Task brief
According to the director's report below, how many Board of Directors meetings were held during the year?

### Document

You can view full text of the latest Director's Report for the company.
Year End :2025-03 

Your Directors have pleasure in presenting the Annual Report together with the Audited Accounts of the Company for the year ended 31st March, 2025.

Financial Results:

(Amount in Rs.)

Particulars

2024-25

2023-24

Total Revenue (Including Other Income)

Nil

Nil

Total Expenses

9,00,000

9,77,115

Profit / (Loss) before Prior period, Exceptional and Extra-Ordinary items.

(9,00,000)

(9,77,115)

Prior Period items

-

-

Exceptional items

-

-

Tax Expenses

-

-

Profit / (Loss) for the Year

(9,00,000)

(9,77,115)

Performance of the Company during the year under review:

During the year under review company did not carried on any business. The Directors of the Company have been exploring various diversified areas and new business areas to take up the company into new heights.

Future Outlook:

Overall performance of the industry is dull and the company is diversifying itself into other business areas and to explore new domestic and international markets.

Dividend:

The Board of Directors do not recommend any Dividend for the year 2024-25 considering the financial situation of the company.

Fixed deposits:

During the year under review, the Company has not accepted any fixed deposits and there are no fixed deposits, which are pending repayment.

Subsidiary Companies:

Your Company does not have any subsidiary company during the year under review. Company is not a subsidiary company of any Company.

Directors:

In accordance with the provisions of the Companies Act, 2013 and the Company's Articles of Association, Mrs. Sunita Maniyar, Director of the company retires by rotation at this AGM being eligible, offer himself for re-appointment.

Board Meetings:

Four meetings of the Board of Directors were held during the year. For further details, please refer report on Corporate Governance of this Annual Report.

Declaration by Independent Director:

The Company has received declarations from all the Independent Directors of the Company confirming that they meet the criteria of independence as prescribed both under the Act and SEBI (Listing Obligations and Disclosure Requirements) Regulations, 2015.

The Company has devised a Policy for performance evaluation of Independent Directors, Board, Committees and other individual Directors which includes criteria for performance evaluation of the non-executive directors and executive directors and a process of evaluation was followed by the Board for its own performance and that of its Committees and individual Directors.

######
### Data provided

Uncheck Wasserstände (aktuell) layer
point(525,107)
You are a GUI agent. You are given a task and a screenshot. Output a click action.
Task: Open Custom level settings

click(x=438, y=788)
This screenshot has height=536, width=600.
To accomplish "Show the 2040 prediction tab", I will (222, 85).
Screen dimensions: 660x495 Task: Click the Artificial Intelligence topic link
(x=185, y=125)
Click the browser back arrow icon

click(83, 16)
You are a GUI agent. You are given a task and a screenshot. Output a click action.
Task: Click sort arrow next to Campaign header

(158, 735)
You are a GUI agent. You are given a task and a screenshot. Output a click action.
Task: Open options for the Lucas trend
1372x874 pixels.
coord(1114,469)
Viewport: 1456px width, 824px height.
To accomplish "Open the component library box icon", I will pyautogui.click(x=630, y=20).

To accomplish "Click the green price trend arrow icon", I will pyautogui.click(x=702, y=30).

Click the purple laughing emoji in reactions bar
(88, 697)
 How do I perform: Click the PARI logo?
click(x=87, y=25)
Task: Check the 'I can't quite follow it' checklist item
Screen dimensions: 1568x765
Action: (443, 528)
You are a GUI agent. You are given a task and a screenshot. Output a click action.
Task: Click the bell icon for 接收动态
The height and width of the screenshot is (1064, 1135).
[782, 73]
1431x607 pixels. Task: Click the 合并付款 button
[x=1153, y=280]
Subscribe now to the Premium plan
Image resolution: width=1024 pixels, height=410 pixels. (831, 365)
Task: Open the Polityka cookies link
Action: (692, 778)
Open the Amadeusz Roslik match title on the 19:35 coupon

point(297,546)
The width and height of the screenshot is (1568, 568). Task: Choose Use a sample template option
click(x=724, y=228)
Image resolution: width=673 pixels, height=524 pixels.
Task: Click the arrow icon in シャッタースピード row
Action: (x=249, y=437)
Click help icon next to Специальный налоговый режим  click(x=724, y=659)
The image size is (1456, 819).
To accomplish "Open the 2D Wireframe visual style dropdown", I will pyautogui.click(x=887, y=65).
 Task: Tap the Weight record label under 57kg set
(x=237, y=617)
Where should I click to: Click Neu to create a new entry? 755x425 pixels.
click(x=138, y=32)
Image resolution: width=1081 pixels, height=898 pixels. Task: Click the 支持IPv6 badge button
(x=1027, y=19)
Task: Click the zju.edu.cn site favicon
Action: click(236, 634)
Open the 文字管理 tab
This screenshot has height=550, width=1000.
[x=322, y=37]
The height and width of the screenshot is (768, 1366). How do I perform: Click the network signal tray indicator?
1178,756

######

Solution
Four.